Among the records, how many lines carry the string "agent"? Give that number with nothing added.
*** INFORMATION ***
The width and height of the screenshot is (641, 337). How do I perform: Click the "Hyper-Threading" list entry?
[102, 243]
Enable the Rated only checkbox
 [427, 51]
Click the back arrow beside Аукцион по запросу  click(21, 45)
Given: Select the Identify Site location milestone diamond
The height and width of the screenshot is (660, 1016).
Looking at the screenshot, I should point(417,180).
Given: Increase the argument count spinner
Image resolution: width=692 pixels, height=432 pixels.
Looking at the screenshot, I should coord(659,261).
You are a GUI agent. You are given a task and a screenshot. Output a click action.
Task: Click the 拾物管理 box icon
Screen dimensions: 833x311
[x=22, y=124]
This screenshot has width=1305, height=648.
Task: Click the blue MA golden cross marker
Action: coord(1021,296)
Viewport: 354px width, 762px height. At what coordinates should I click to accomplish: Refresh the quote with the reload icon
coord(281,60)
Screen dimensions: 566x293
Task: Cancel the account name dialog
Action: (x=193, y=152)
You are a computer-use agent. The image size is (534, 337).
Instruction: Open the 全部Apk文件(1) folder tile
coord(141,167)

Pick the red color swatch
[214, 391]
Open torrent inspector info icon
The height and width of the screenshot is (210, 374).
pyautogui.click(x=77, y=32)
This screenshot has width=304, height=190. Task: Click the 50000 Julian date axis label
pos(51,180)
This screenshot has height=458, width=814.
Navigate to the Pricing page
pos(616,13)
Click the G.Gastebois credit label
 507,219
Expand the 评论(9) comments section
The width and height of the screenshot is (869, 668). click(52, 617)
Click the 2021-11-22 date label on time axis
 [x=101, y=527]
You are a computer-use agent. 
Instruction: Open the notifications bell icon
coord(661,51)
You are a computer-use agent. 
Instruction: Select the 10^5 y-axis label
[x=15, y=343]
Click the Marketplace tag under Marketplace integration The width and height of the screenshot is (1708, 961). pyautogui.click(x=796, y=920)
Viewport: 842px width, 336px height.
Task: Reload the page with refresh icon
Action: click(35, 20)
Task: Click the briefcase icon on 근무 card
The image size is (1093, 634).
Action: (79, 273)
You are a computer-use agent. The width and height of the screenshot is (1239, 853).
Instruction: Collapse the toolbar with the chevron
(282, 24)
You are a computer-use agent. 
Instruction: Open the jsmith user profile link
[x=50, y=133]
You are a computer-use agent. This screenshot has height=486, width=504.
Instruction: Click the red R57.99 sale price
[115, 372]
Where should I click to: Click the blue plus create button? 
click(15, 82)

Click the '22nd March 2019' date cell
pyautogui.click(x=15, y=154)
*** End of INFORMATION ***
• ANSWER FOR THE TASK: 7